Collagen IV was markedly increased in CTGF treated diabetic ulcers compared with both untreated diabetic ulcers and controls. This formation shows progression of the wound to remodeling and therefore end stage repair. Collagen IV peptides have been shown to promote cell adhesion and migration in corneal epithelial cells [34]. The overall collagen protein content of a wound is determined by the balance between collagen production and absorption [7], and MMP 9 is a key regulator of collagen IV [6]. The direct effects of CTGF on MMP activity have not been extensively studied. However recently we reported that CTGF upregulates the expression of TIMP-1, an MMP inhibitor, in mesangial cells [19], and Wang et al. reported earlier that rhCTGF induced TIMP-1 and TIMP-2 in porcine skin [35]. It is therefore possible that increased collagen content in the diabetic wound is attributable to CTGF mediated upregulation of TIMPS and corresponding inhibition of MMP 9.

CTGF treatment increased expression of smooth muscle actin in both fibroblast and endothelial cells. This finding is similar to the enhanced expression of α-SMA seen in subcutaneous rat fibroblasts following treatment with transforming growth factor-β1 [36, 37]. Both endothelial cell and fibroblast expression of α-SMA are robust predictors of healing [38]. Increased α-SMA in these cells is indicative that the wound is progressing from the inflammatory phase and that contraction: remodeling and closure are occurring at an accelerated rate. While some recent reports have implicated CTGF/CCN2 in postwound scar formation [39, 40], we did not observe macroscopic excessive scarring in the treated CTGF/CCN2 wounds, although the planned limited study duration may have prevented optimal detection of such a change. This lack of late time point assessment is a limitation of the current study. As the wound breaking strength data show no marked change in final strain after CTGF treatment of wounds it is likely that fibrosis is not induced significantly in this model by rhCTGF. However future studies in diabetic cutaneous wounding will be required to formally address that issue of any potential late histological fibrosis induction by rhCTGF, which was not the primary focus of the current research.

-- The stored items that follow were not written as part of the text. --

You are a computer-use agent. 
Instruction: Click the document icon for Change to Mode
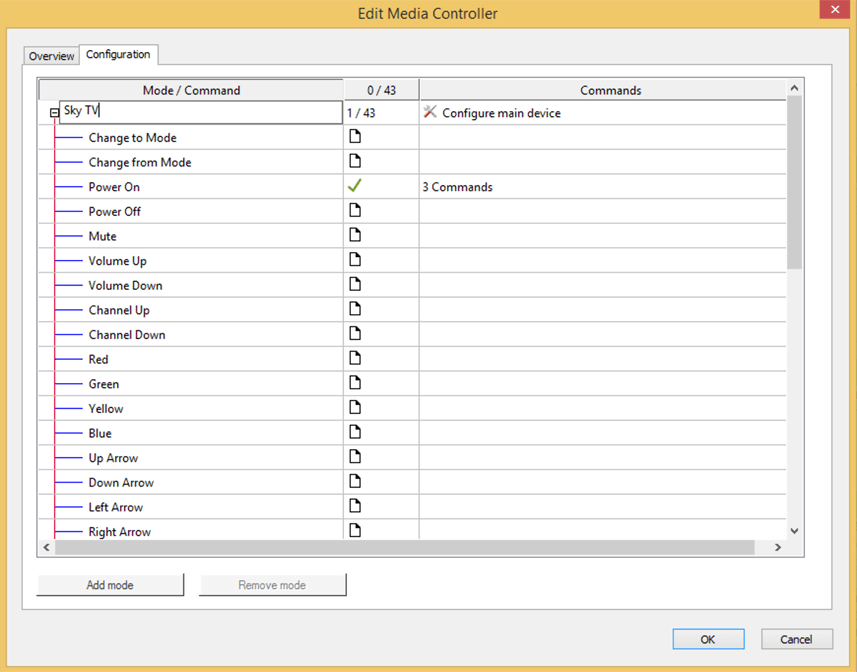(354, 137)
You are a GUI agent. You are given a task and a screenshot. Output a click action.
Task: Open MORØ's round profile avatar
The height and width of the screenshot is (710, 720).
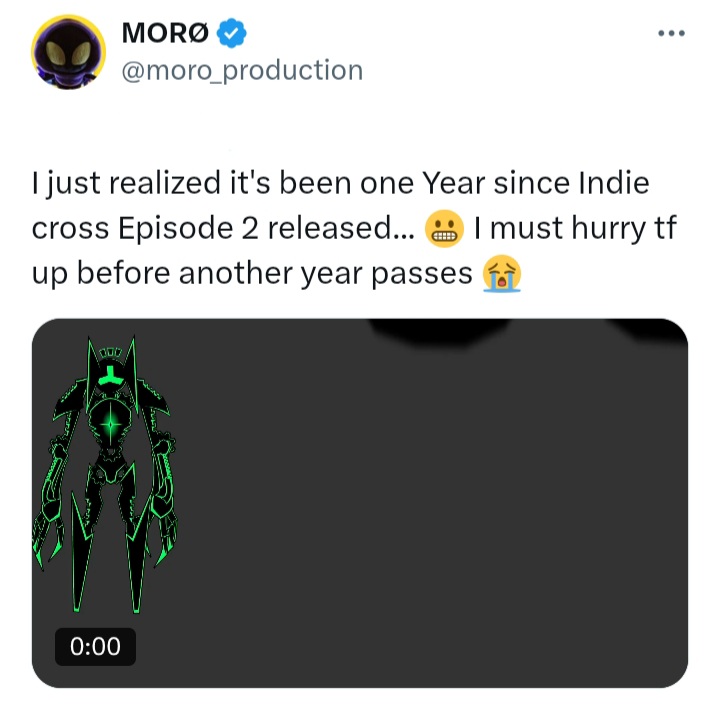click(68, 52)
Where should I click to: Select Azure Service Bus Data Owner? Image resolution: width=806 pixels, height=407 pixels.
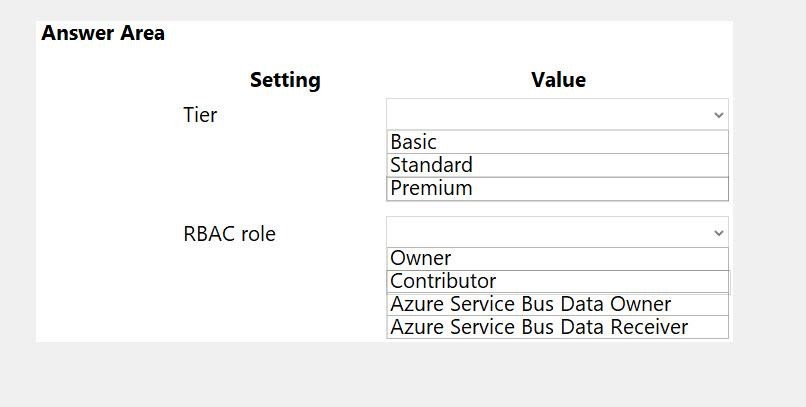click(557, 304)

This is the first time that changes in endogenous CTGF/CCN2 have been reported in human diabetic foot ulcers or related ulcer fluid. Across a series of samples in 32 study subjects we have found that as immunoreactive CTGF increases in the postdebridement ulcer fluid, the ulcer demonstrates signs of healing. CTGF is known to be induced during wounding of human skin [41, 42]. This data supports the concept that CTGF may have a role in ulcer healing in diabetes, and combined with the rodent data described in this paper and our previous data in a primate non-human (baboon) model of diabetic wounding [18], it provides greater rationale for studying CTGF as therapy in diabetic foot ulcers. The correct dosing and timing schedule as well as whether CTGF should be used alone, in combination with other growth factors [43] such as in matrix [44] or protease inhibitors [45], or in expression vectors, remains to be defined.

Conflict of Interests

The authors declare that there is no conflict of interests regarding the publication of this paper.

Acknowledgments

The authors thank the Diabetes Centre Podiatry staff for their assistance in collecting human wound fluid and Diabetes Australia Research Trust and Novo Nordisk for Regional Diabetes Support Scheme for competitive funding support of this study.